La partie appliquée de l’ouvrage apporte beaucoup d’informations à la fois sur l’hydrogéologie de la ville et sur les problèmes que rencontrent les ouvrages souterrains. L’alimentation en eau de l’agglomération lyonnaise relève principalement des aquifères alluviaux, essentiellement celui des alluvions du Rhône au nord-est de la ville. En raison de la distribution des perméabilités et des débits très variables, l’aquifère molassique ne constitue pas la ressource que l’on pourrait espérer. Mais l’eau, ce sont aussi les infiltrations,les écoulements dans les galeries creusées dans les collines (loin d’être toutes connues)et les écoulements diffus, dont peuvent résulter des mouvements de terrain dont les principaux sont évoqués dans l’ouvrage : 1930 (qui a entraîné la création de la 1ère Commission des Balmes, la seconde ayant vu le jour en 1951), 1932, 1935, 1977, 1981, 1983. La prévention, notamment l’entretien des quelque 40 km de galeries souterraines par la Communauté urbaine de Lyon et le suivi régulier des nouvelles découvertes, s’efforce de minimiser les risques de mouvements de terrain. Les grands travaux (tunnels de métro,parkings…) fournissent aussi beaucoup d’informations sur le sous-sol lyonnais et les coupes géologiques sont nombreuses dans ce livre, tirées de ces travaux. Le dernier chapitre propose un aperçu sur les matériaux naturels utilisés dans la construction à Lyon à travers le temps, depuis la période romaine jusqu’au XXe siècle. Une abondante bibliographie complète l’information fournie.

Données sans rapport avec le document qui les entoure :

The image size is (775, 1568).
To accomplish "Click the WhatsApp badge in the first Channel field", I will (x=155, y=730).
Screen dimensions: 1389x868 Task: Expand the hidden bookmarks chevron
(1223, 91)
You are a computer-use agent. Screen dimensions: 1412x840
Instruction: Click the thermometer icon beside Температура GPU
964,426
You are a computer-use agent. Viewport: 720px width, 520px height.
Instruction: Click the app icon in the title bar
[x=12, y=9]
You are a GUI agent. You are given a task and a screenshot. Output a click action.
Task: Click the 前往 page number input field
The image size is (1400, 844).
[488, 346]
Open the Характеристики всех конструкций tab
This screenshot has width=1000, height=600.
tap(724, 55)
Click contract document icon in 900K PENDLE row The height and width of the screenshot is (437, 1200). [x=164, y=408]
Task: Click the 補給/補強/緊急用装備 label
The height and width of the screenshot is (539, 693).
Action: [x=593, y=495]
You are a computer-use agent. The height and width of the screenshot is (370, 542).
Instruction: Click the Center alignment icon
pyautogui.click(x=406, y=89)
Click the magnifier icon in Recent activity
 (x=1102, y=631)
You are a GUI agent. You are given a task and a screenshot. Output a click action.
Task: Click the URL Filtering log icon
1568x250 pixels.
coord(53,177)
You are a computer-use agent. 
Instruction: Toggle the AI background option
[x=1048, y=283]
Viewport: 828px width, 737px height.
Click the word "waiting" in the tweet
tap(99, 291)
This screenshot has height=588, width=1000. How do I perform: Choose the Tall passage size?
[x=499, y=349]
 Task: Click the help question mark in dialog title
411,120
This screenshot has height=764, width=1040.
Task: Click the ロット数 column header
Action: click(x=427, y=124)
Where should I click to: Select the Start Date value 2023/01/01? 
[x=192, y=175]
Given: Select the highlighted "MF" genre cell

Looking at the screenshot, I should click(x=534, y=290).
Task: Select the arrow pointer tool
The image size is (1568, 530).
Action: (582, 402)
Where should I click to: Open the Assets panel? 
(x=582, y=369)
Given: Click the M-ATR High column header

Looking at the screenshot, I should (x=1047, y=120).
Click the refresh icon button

Au final, l’ouvrage de N. Mongereau propose une lecture très pédagogique de la géologie lyonnaise, ancrée dans la réalité de tous les problèmes concrets auxquels l’aménagement urbain est confronté, notamment en matière d’ouvrages souterrains. Le regroupement, sous un petit volume illustré de nombreuses coupes, d’une information ouvrage souterrain par ouvrage souterrain, est certainement de nature à susciter l’intérêt d’un large public, bien au-delà des seuls spécialistes ou décideurs du domaine concerné.